Passion Vivaldi avec Consort Salle Gaveau
Le concert de ce soir propose de raconter, en musique, la vie de Vivaldi en s’inspirant à la fois de sa biographie et de toutes les anecdotes et légendes forgées autour du « prete rosso » (prêtre roux). Ainsi les musiciens interprètent-ils son tempétueux Concerto pour violon en ré mineur, en écho à l’histoire (douteuse) selon laquelle Vivaldi serait justement né une nuit de tempête… C’est également l’occasion, pour les artistes, de présenter un air inédit de Vivaldi et leur propre reconstitution de la fin d’un autre de ses concertos inachevés. Mais Vivaldi n’est pas le seul compositeur représenté ce soir, et c’est par un extrait de La Divisione del Mondo de Giovanni Legrenzi, maître de chapelle à la Basilique Saint-Marc où jouait le père de Vivaldi, que commence le programme. Bach est également présent dans un Andante inspiré des compositeurs vénitiens, ici d’Alessandro Marcello. Enfin, la musique lyrique n’est pas en reste avec les airs d’opéras de Vivaldi qui rayonnent également.

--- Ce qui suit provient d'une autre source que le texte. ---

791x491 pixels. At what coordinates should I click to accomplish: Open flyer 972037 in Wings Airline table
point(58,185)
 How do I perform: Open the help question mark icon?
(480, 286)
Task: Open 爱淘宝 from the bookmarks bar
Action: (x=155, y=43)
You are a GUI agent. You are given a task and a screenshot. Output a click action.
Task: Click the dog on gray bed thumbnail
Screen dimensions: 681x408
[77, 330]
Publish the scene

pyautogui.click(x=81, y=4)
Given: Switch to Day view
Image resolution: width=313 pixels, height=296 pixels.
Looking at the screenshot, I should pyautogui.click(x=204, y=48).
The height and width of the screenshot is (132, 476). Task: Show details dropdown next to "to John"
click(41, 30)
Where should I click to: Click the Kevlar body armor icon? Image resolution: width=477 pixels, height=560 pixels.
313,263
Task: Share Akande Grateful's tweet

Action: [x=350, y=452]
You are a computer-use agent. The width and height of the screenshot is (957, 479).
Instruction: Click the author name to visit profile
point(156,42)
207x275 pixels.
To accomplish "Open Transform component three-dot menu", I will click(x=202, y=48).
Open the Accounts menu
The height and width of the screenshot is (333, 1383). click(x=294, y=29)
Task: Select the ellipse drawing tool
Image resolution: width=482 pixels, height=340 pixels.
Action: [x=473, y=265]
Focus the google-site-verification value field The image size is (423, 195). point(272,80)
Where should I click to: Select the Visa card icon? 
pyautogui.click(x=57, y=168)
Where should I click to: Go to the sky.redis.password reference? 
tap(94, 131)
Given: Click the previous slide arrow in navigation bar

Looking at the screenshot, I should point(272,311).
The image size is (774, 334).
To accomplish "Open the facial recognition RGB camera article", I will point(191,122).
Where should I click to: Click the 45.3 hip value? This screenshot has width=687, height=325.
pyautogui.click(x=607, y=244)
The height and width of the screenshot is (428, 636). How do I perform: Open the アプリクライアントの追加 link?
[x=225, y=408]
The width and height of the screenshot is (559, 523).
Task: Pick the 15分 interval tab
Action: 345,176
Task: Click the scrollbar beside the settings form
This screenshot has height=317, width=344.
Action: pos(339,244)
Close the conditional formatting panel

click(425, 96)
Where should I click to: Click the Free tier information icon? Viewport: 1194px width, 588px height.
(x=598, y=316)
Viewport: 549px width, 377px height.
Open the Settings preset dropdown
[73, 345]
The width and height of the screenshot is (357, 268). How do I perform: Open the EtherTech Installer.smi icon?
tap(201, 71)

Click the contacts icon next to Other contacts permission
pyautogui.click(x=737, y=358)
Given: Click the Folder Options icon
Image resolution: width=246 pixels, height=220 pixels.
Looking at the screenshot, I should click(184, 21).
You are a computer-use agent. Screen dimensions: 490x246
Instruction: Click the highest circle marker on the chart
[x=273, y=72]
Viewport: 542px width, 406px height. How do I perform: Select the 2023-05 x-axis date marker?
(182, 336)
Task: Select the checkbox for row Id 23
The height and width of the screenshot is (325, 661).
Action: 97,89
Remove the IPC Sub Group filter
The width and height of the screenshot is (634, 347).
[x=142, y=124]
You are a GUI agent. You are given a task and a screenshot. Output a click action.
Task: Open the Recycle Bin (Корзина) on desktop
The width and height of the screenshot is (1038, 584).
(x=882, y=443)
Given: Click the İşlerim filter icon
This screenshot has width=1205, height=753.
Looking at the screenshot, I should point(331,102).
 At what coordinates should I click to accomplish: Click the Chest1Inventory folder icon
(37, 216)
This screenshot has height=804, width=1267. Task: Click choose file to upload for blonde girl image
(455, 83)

Théotime Langlois de Swarte insuffle son énergie chez tous les musiciens de ce Consort, qui lui répondent et l’accompagnent avec autant d’intensité que de netteté, en suivant avec grande attention le soliste. Lui-même propose un jeu solide, à la fois fluide et tranché, parfois endiablé, cherchant à relever la tension dramatique de la musique, mais se laissant également, dans les plus beaux moments, dériver vers une certaine douceur (notamment dans le « tube » de L’Été). Le public peut d’ailleurs remarquer de temps à autre, outre sa concentration, un sourire sur son visage alors qu’il joue. Quant à tous les musiciens, ils partagent une grande alchimie et rient tous ensemble.
Au clavecin, Justin Taylor fait une fois de plus montre de la délicatesse précise de son jeu, à la fois mathématiquement ordonné, et néanmoins pourvu d’une émotion tacite, mais réelle. Elle est déjà présente dans la première œuvre, celle de Giovanni Legrenzi qui ouvre le concert et débute par le seul clavecin, calme et serein, avant d’être repris par les violons. Quant à Bach, c’est comme une seconde nature et le claveciniste s’y font avec aisance, en relevant harmonieusement, mais distinctement, chacune des notes.
Enfin, Adèle Charvet prête sa voix à Vivaldi. Le timbre est clair, quoique pas tout à fait lumineux, mais feutré, ombragé par les graves de la mezzo-soprano. Là aussi, l’engagement est présent et Adèle Charvet se fond dans chacune des arie qu’elle interprète, notamment l’intense « Gelido in ogni vena » (extrait de Farnace) où, alors que la musique commence, son visage, au début souriant, se crispe peu à peu dans l’inquiétude terrible du personnage, avant de commencer à chanter. Le chant est d’ailleurs souple, quoique l’articulation de l’italien ne soit pas toujours si nette, en particulier dans le dernier air « Alma oppressa » (de La fida ninfa), un exercice de vitesse et de précision – qui ne laisse d’ailleurs pas indifférent le public, qui l’applaudit à grands éclats.
Si la salle n’est pas comble, elle est néanmoins bien habitée et le public remercie les artistes d’applaudissements eux-mêmes tempétueux. Il retrouve Hændel dans Lascia ch’io pianga en bis, qu’Adèle Charvet interprète avec une douce émotion et, à nouveau, la vivacité de Vivaldi avec « Alma oppressa » qui conclut la soirée.